Fasting is one of the religious observances. It is kept for three successive days in the month of December, when they profess to commemorate the death of Yezid. Some observe also the forty days' fast in the spring of the year, when the Eastern Christians celebrate the memory of Christ's abstinence from food at the time of his temptation in the wilderness. One person in a family may fast for the rest. During this period fasters abstain from animal food. The chief

p. 181

šeiḫ fasts rigidly one month in the year, eating only once in twenty-four hours and immediately after sunset.

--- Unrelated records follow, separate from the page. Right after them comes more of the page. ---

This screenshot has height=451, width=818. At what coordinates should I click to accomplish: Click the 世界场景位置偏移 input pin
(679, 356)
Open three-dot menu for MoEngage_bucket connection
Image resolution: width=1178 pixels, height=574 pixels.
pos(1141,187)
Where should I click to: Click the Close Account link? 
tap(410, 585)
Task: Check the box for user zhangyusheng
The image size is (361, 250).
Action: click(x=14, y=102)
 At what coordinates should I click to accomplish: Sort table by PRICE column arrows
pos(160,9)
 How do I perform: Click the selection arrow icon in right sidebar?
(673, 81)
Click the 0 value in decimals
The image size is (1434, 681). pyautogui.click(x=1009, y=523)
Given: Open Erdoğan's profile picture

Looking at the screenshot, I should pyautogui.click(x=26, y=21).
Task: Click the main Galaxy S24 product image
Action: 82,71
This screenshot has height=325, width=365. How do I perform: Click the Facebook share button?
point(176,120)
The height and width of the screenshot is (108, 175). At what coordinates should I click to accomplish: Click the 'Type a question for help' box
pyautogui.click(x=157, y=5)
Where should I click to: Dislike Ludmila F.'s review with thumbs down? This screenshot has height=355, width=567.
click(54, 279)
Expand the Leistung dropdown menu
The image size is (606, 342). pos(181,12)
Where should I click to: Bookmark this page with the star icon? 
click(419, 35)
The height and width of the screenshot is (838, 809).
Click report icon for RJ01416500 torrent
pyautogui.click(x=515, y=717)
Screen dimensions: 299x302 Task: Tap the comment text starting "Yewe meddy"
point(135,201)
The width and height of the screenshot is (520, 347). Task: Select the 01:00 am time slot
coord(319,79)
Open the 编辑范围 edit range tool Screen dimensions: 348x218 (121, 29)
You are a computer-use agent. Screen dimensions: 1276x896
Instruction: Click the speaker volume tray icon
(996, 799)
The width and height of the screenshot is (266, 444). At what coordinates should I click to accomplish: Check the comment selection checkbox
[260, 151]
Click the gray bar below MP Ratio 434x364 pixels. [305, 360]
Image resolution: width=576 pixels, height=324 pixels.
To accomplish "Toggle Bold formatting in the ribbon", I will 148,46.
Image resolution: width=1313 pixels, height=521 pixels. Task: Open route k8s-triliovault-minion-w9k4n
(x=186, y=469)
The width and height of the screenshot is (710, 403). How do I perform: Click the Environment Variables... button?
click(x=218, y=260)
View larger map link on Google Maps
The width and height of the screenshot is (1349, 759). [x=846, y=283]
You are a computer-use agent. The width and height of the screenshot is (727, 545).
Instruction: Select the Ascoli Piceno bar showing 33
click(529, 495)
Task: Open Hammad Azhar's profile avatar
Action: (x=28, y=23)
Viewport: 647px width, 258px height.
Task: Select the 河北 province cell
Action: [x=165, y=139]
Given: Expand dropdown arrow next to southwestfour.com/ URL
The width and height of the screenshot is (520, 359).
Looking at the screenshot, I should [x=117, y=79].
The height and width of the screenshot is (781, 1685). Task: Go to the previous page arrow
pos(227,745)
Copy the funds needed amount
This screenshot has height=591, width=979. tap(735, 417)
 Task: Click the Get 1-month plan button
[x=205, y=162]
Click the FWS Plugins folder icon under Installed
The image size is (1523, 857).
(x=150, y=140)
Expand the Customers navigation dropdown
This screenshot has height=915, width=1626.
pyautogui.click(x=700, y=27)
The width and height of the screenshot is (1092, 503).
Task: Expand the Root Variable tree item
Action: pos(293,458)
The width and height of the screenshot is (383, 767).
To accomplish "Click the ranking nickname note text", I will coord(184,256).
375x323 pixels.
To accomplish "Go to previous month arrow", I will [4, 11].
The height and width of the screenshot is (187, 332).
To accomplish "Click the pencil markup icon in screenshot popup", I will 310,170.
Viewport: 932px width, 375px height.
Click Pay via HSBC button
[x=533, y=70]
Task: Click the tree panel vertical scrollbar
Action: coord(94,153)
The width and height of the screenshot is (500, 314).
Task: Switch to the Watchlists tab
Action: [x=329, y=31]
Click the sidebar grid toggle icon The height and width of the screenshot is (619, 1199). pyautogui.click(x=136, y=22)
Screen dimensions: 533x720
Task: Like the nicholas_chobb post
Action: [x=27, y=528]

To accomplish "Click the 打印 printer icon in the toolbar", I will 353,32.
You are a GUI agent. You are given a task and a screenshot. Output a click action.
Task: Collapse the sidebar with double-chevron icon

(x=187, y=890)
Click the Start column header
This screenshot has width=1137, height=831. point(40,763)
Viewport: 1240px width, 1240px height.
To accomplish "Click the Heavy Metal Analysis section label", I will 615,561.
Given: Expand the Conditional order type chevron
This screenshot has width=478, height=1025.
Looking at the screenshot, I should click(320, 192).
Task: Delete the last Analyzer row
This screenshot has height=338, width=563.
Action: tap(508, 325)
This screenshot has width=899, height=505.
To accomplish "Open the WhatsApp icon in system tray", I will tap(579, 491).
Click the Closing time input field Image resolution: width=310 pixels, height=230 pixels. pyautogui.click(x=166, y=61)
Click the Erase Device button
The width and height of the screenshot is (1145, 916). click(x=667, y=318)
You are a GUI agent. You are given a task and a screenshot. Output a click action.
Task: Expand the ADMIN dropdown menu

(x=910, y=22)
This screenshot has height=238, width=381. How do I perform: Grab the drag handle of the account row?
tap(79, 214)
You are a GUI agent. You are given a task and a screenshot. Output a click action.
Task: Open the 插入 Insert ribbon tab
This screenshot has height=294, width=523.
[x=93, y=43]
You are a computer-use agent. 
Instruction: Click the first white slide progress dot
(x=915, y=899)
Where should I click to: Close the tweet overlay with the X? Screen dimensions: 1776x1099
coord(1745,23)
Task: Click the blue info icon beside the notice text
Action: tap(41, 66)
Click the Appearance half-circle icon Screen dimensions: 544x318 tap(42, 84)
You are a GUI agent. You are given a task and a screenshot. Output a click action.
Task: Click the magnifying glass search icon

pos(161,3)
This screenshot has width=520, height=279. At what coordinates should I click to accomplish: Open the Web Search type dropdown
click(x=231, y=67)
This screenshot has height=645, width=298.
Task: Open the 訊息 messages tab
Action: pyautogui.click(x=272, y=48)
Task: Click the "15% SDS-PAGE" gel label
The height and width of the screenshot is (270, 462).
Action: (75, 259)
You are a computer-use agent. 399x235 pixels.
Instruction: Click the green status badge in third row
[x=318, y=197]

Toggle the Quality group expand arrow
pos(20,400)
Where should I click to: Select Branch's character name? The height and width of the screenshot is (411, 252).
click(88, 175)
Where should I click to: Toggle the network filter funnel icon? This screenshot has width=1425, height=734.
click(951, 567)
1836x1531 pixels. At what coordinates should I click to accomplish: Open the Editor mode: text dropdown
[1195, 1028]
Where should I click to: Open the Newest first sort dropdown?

Prayer is not considered a religious duty. They never pray; they do not even have a form of prayer, and acknowledge that they do not pray. It is said that when Šeiḫ ‘Adî came from Mecca, he told his followers in one of his sermons: "God commanded me to tell you that there is no need of prayer; believe in the power of Melek Ṭâ’ûs and ye shall be saved." They have, however, what is called morning recital, which the devout among them mutters in Kurdish as he rises up from his bed. It is as follows:

"Chand-il-manhatie sobayaka rošh halatie. Hatna mesarmen dou jaladie, meskino raba. Beda šade šada dina mize eik Allah melek šeih-sin Habib Allah maḳlub al-mergie ṣalaḥ maḳlub w-mergie al-jem's, ṣalaḥ Al-bani ma-ieh al-jem’sieh wal jot ḳuobaieh Kwa-šamsi Tauris wal-Fahra-Dinn, washeikho Pir. Kawata deira sor, hanpouteka deira chankulie wa-Kabri Zaman wa-ahro douni, Amin." 4

"How often two executioners came upon me as the morning sun arose. O poor man, stand up and bear witness! Witness for my religion. God is one; the angel Šeiḫ ‘Adî and upon his congregation; upon the great shack and the shack of šeiḫ Tauris and Faḫr ad-Din and to every šeiḫ and pir, and the power of Deir Zor and Deir Chankalie (two Christian monasteries), and the grave of time (mysterious power), and the Last Day."


181:4 Ibid, p. 313.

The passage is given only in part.